**WORK TO DO**
(A) Rewrite everything in the running-prep post from "A mini Snickers" down to "spent in prep.", replacing "The Stick" with "a foam roller".
(B) Reproduce every one of the rows that follow the running-prep post, word for word, and omit the pictures.

### DOCUMENT SECTION

I have to get the Garmin. I need to find the iPod sleeve. Grab the headphones and phone. Grab the aviator sunglasses because they don't bounce off my nose when I run. Find the Jack Daniels b-ball cap. Find the Asics arm sleeves.  Get the driver's license, YMCA membership card (it's my emergency gotta poo back-up if I'm in the area), my health insurance card and a few bucks, just in case).  Write mantra on my hand with a Sharpie. Keys. Snag some travel tissues to stick in the arm sleeve for the inevitable drips that will creep up by the end of the run.  Gels. Don't forget Gels. Possibly Shot Bloks and mini Snickers, too.

So, while I'm getting all this stuff in a pile on the living room coffee table, I'm still in PJs.  Yeah -- I'm not even dressed in my running clothes yet.  Getting dressed isn't that big of a deal - I pretty much have two favorite outfits for the long runs, depending on the weather. But as of this week, I added compression calf sleeves into the ensemble and those take a bit of time to get on.  And they have to go on before the socks, or I'll never get 'em over my feet.

A mini Snickers fits in that front pocket perfectly.
Before the calf sleeves and the socks though, I have to spend time rolling both feet on a frozen bottle of water which helps to keep the PF issues in check. Then I have to rub down both calves - fairly vigorously - with The Stick. There's another 10 minutes spent in prep.

Although I'm going out to get sweaty and red and salty, I do still brush my hair and gather it into a ponytail. I had to put allergy drops in my eyes, and then put my contacts in. Then some Oil of Olay moisturizer with sunscreen and a dab of mascara, just in case.

By this time, I'm feeling like I might actually get out the door within the year. But I still need to get my brand spankin' new Nathan Speed 4R Energy Belt ready.  It's got four, 8-oz, flasks attached to it and they all need to be filled (1 w/ Gatorade, three w/ water). Gel packets, ID's, cash, keys .... all those things get jammed into the one little pocket in the back. 

On Saturday, my first time using the new belt, I made the mistake of putting the bottles in the holsters before I put the belt on me. I was covered in splashes of Gatorade and water before I even left the condo.

######
### RECORDS SUPPLIED

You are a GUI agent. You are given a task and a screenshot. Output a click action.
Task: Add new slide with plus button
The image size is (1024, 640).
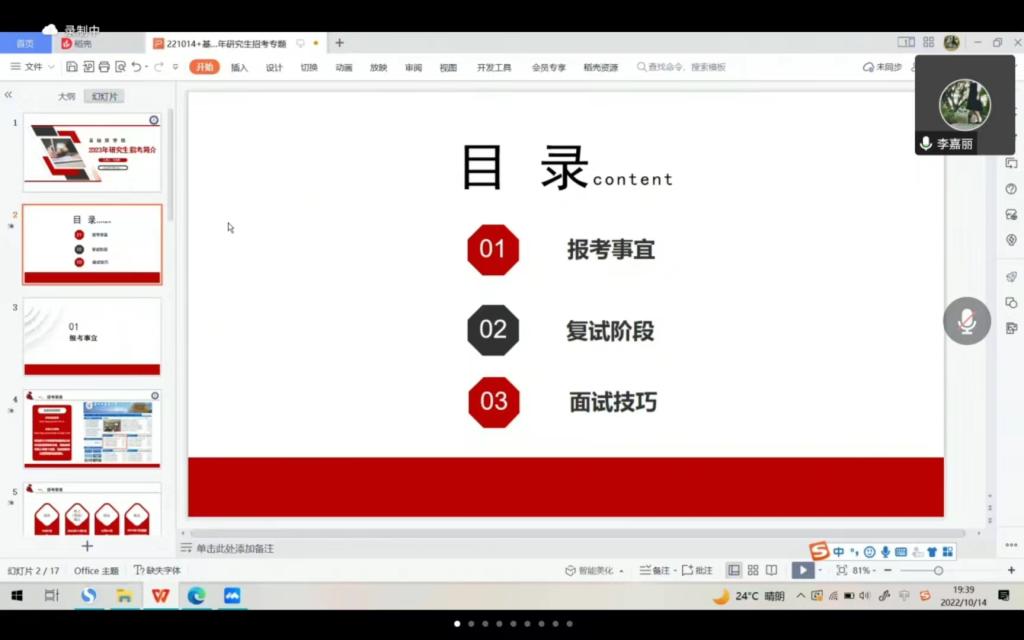click(87, 546)
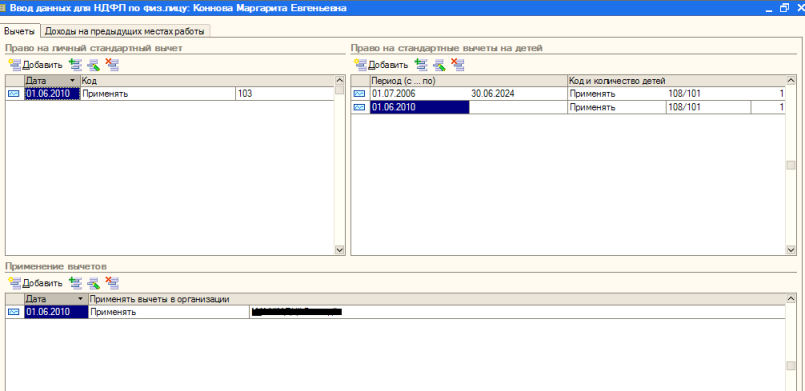Click Добавить in children deductions section
The height and width of the screenshot is (391, 805).
pos(381,65)
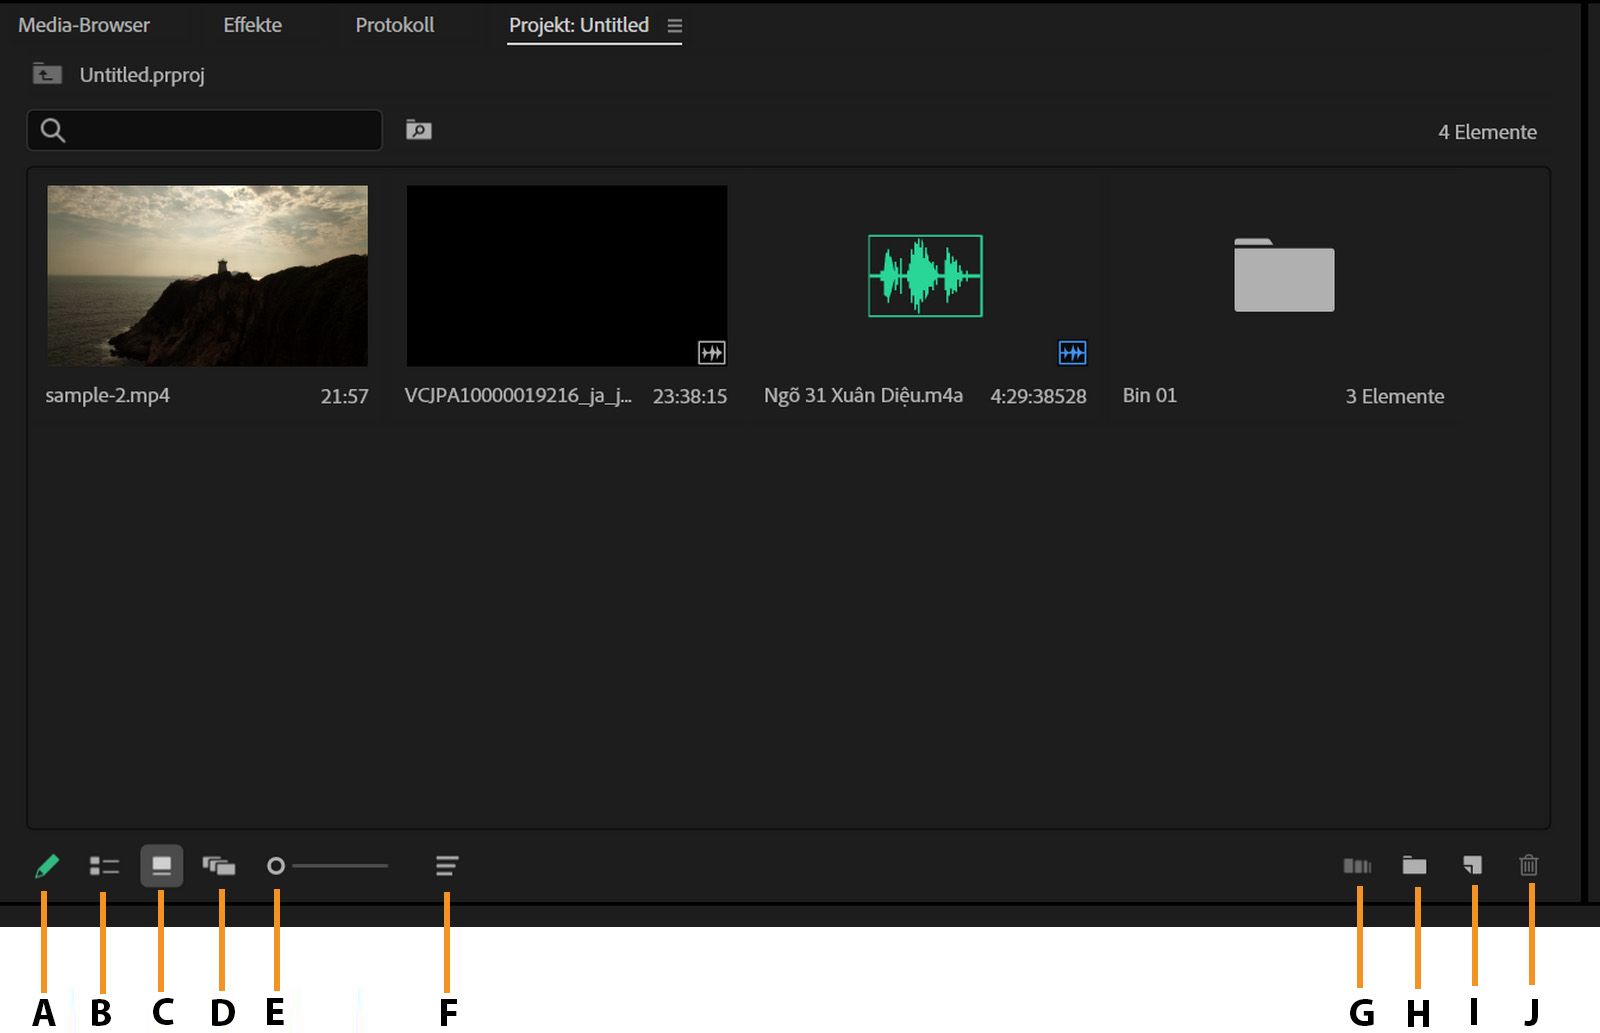Screen dimensions: 1600x1033
Task: Open the Sort Icons options
Action: click(447, 866)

######

**EXERCISE SOLUTIONS**
(A)
A mini Snickers fits in that front pocket perfectly.
Before the calf sleeves and the socks though, I have to spend time rolling both feet on a frozen bottle of water which helps to keep the PF issues in check. Then I have to rub down both calves - fairly vigorously - with a foam roller. There's another 10 minutes spent in prep.

(B)
You are a GUI agent. You are given a task and a screenshot. Output a click action.
Task: Add new slide with plus button
The image size is (1024, 640).
click(87, 546)
Click Добавить in children deductions section
The height and width of the screenshot is (391, 805).
pos(381,65)
Screen dimensions: 1600x1033
Task: Open the Sort Icons options
Action: click(447, 866)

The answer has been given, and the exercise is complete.